▸ What the task asks: Put every line of the items below into a JSON list of strings, one string per line. Skip blank lines and leave the pictures out.
***
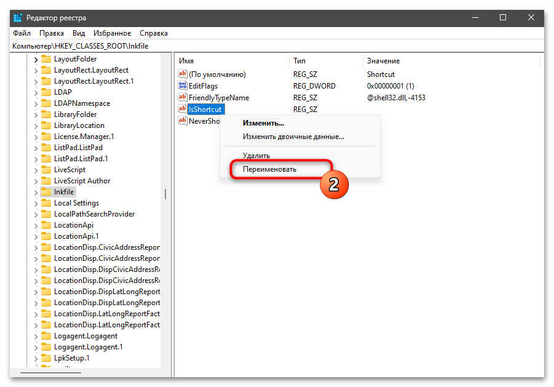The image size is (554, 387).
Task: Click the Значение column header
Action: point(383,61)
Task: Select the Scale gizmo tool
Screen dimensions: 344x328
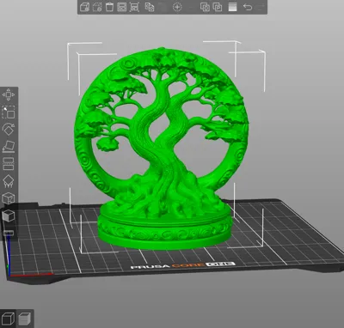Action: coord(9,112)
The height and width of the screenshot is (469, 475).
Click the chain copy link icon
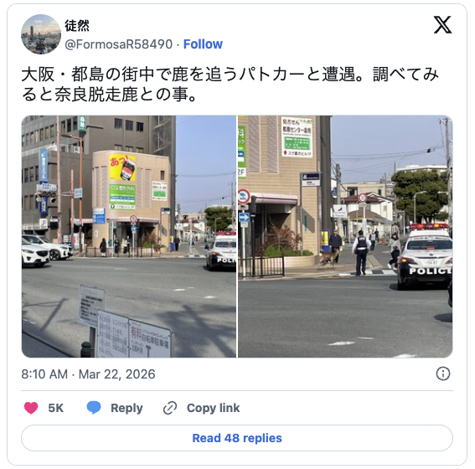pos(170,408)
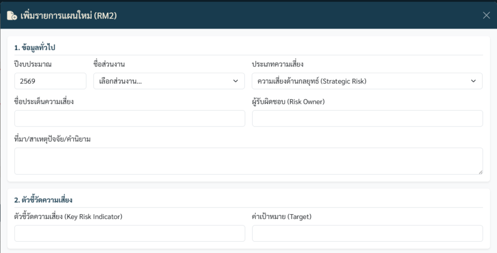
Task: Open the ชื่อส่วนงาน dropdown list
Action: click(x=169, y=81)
***
▸ Answer in full:
[
  "The image size is (554, 387).",
  "Task: Click the Значение column header",
  "Action: point(383,61)",
  "Task: Select the Scale gizmo tool",
  "Screen dimensions: 344x328",
  "Action: coord(9,112)",
  "The height and width of the screenshot is (469, 475).",
  "Click the chain copy link icon",
  "pos(170,408)",
  "Task: Open the ชื่อส่วนงาน dropdown list",
  "Action: click(x=169, y=81)"
]